▸ **WHAT IS BEING ASKED**: All lines of the material below that include the string "pomocą" are to be copied.

▸ **INPUT DATA**:
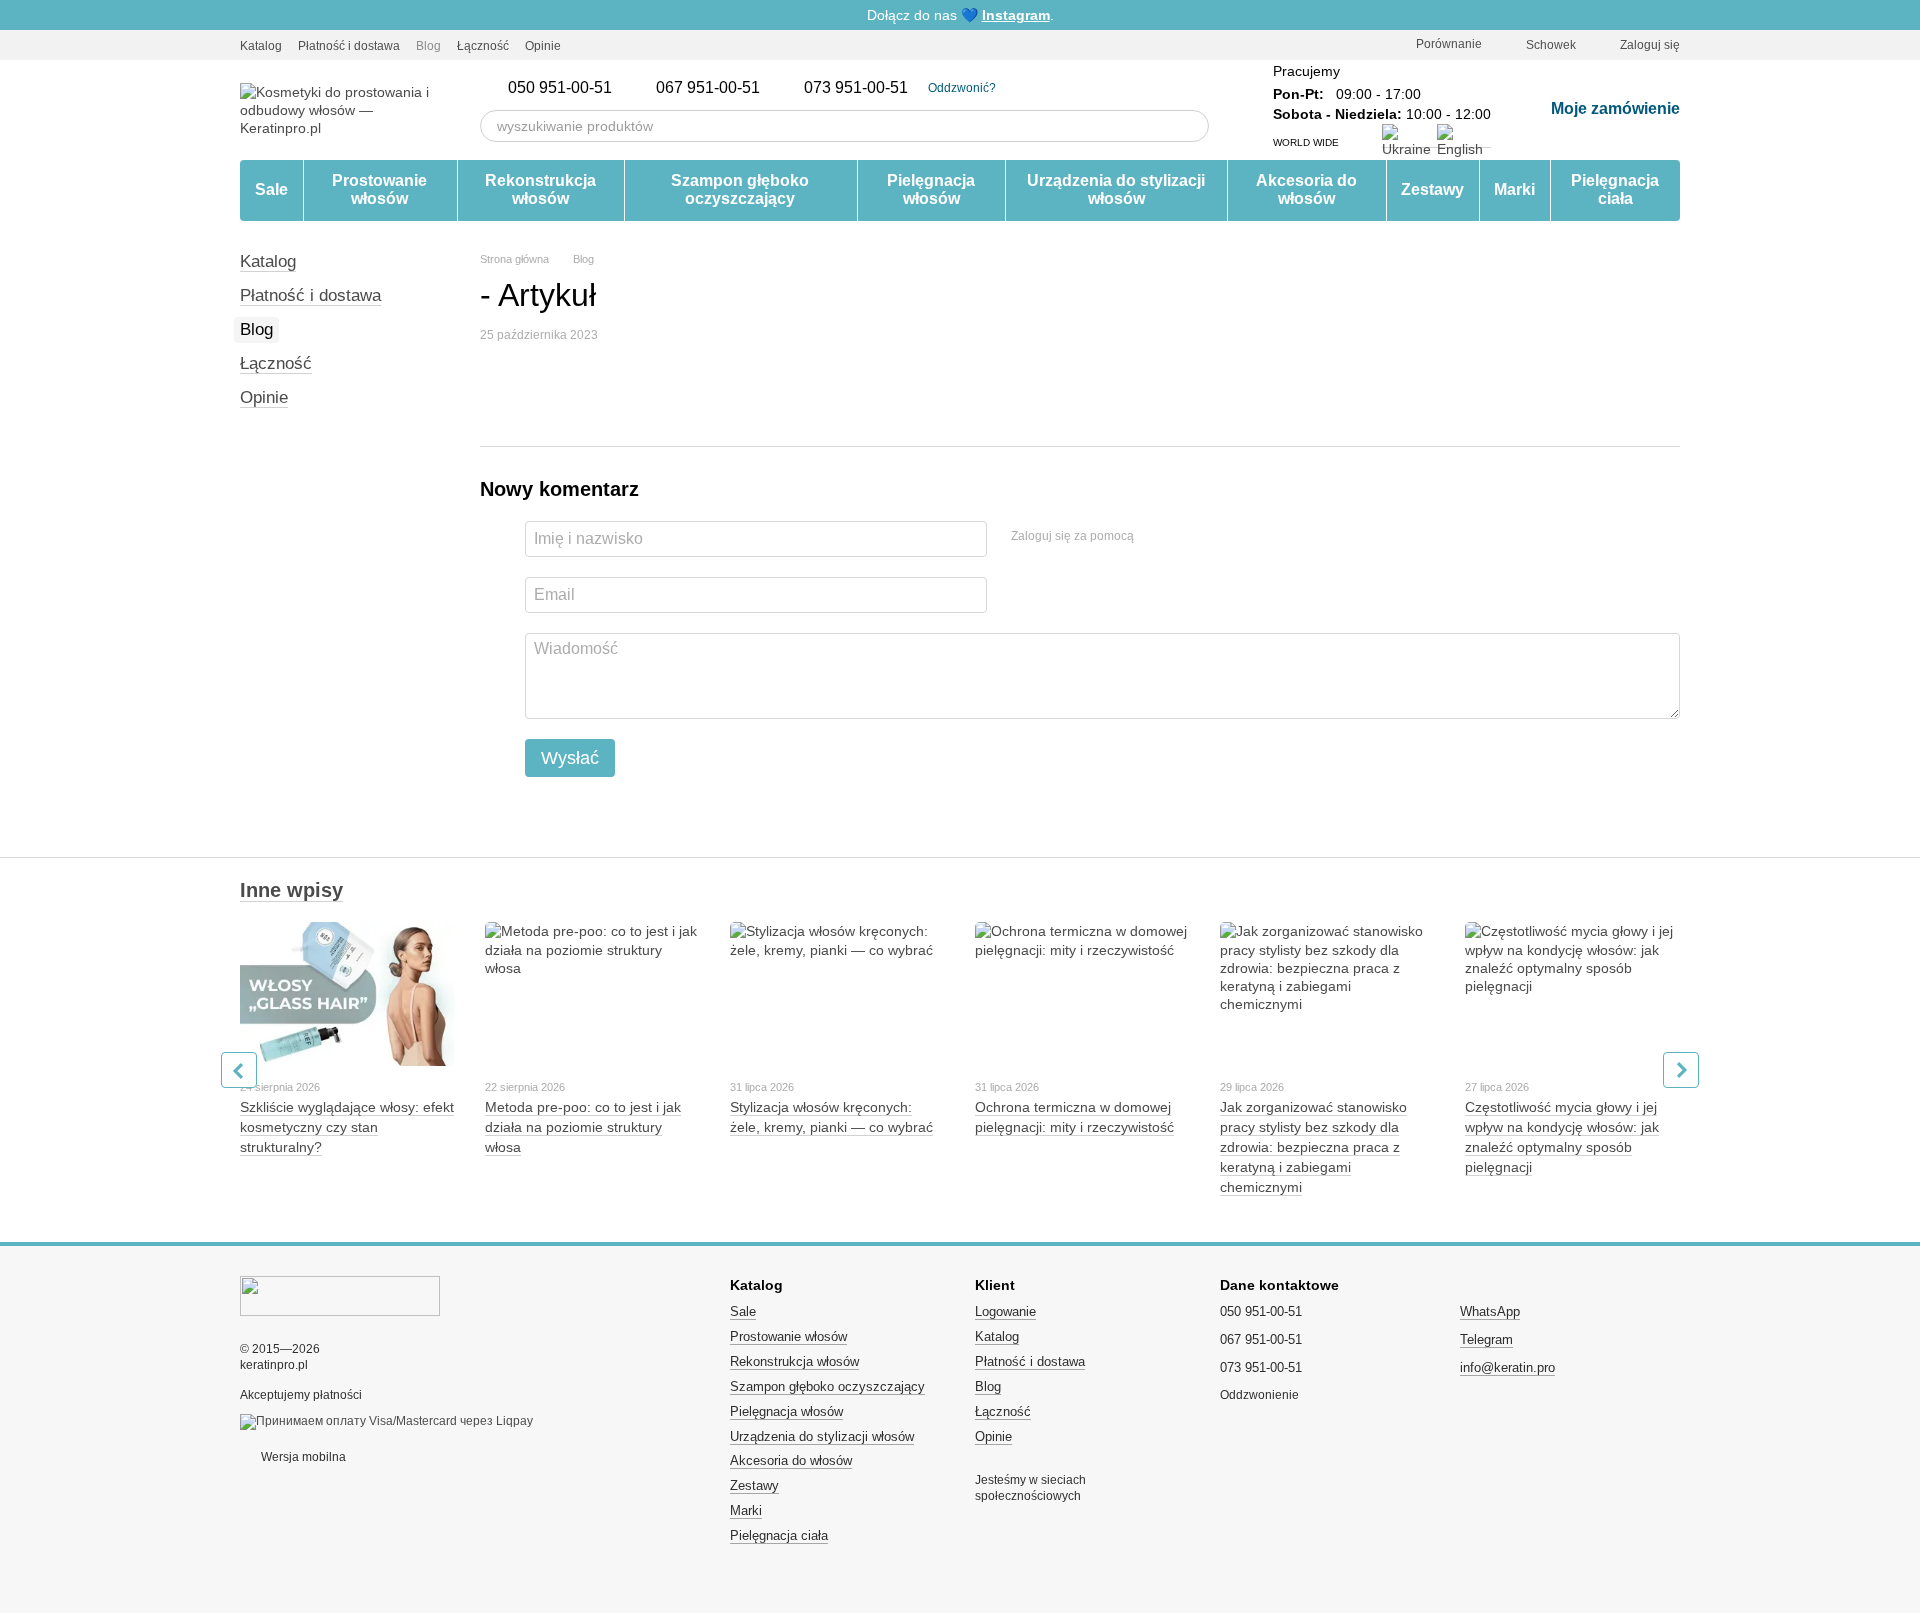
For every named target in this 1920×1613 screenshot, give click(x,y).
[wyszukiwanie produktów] (1193, 126)
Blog (428, 46)
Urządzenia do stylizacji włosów (1116, 189)
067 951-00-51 (708, 88)
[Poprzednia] (239, 1070)
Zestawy (1432, 189)
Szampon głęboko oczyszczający (740, 189)
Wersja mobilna (302, 1457)
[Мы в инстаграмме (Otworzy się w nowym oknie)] (589, 45)
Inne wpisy (291, 890)
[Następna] (1681, 1070)
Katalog (261, 46)
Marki (1514, 189)
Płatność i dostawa (349, 46)
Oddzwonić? (962, 88)
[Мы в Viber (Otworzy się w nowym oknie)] (637, 45)
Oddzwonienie (1259, 1395)
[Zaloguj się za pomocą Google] (1188, 536)
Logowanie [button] (1005, 1311)
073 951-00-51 (856, 88)
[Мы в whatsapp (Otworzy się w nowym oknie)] (661, 45)
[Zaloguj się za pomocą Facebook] (1156, 536)
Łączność (483, 46)
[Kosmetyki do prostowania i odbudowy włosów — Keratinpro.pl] (340, 1295)
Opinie (543, 46)
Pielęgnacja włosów (931, 189)
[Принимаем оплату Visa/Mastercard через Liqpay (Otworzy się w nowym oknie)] (386, 1421)
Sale (271, 189)
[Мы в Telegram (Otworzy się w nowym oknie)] (613, 45)
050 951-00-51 (560, 88)
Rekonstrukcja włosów (540, 189)
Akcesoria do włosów (1306, 189)
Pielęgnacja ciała (1615, 189)
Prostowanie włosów (379, 189)
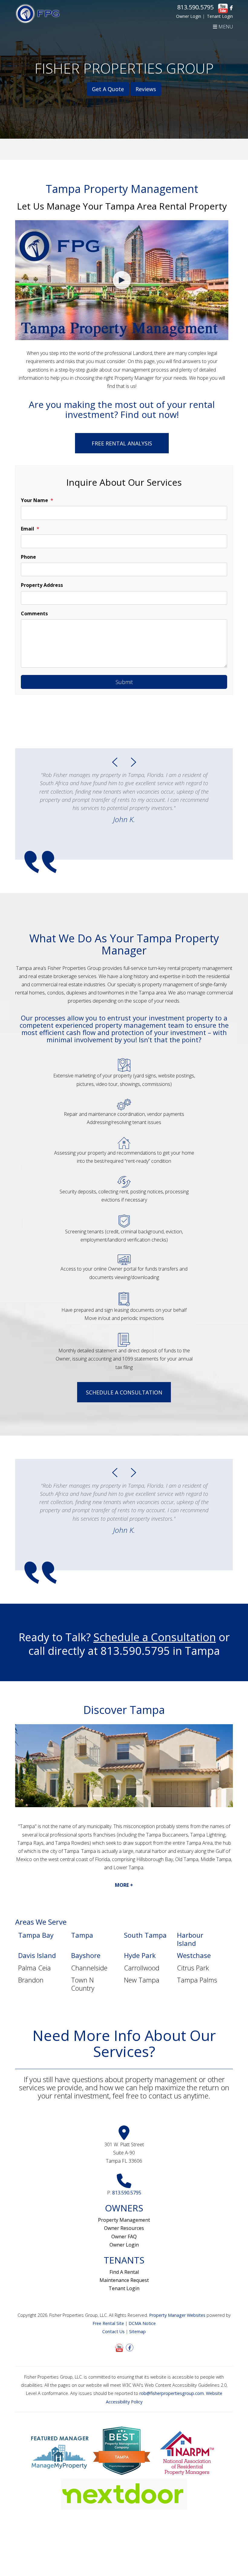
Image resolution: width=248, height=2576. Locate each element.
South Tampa (145, 1934)
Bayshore (85, 1955)
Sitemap (137, 2331)
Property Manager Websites (177, 2315)
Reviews (145, 89)
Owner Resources (124, 2228)
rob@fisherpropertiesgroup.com (171, 2393)
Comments (34, 613)
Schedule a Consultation (124, 1392)
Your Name (34, 500)
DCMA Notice (142, 2323)
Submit (124, 682)
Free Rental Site (108, 2323)
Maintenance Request (124, 2280)
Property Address (42, 585)
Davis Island (37, 1955)
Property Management (124, 2220)
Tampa (82, 1934)
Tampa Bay (36, 1934)
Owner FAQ (124, 2236)
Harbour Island (190, 1939)
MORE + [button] (124, 1885)
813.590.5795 (195, 7)
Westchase (194, 1955)
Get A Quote (108, 89)
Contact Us (113, 2331)
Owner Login (188, 16)
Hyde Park (140, 1955)
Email (27, 528)
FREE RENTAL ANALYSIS (122, 443)
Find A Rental (124, 2272)
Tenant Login (220, 16)
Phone (28, 557)
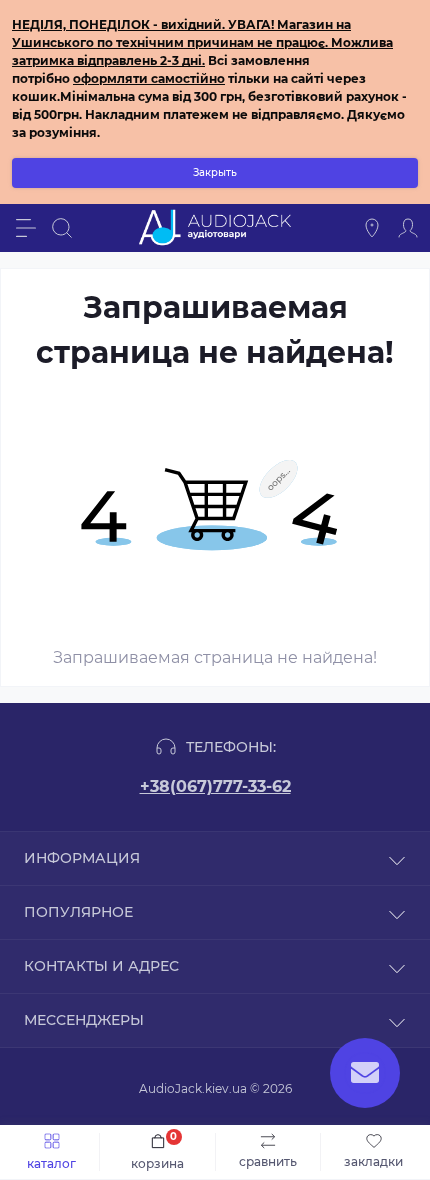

▸ **TASK RESPONSE**:
[Zaloguj się za pomocą Google] (1188, 536)
[Zaloguj się za pomocą Facebook] (1156, 536)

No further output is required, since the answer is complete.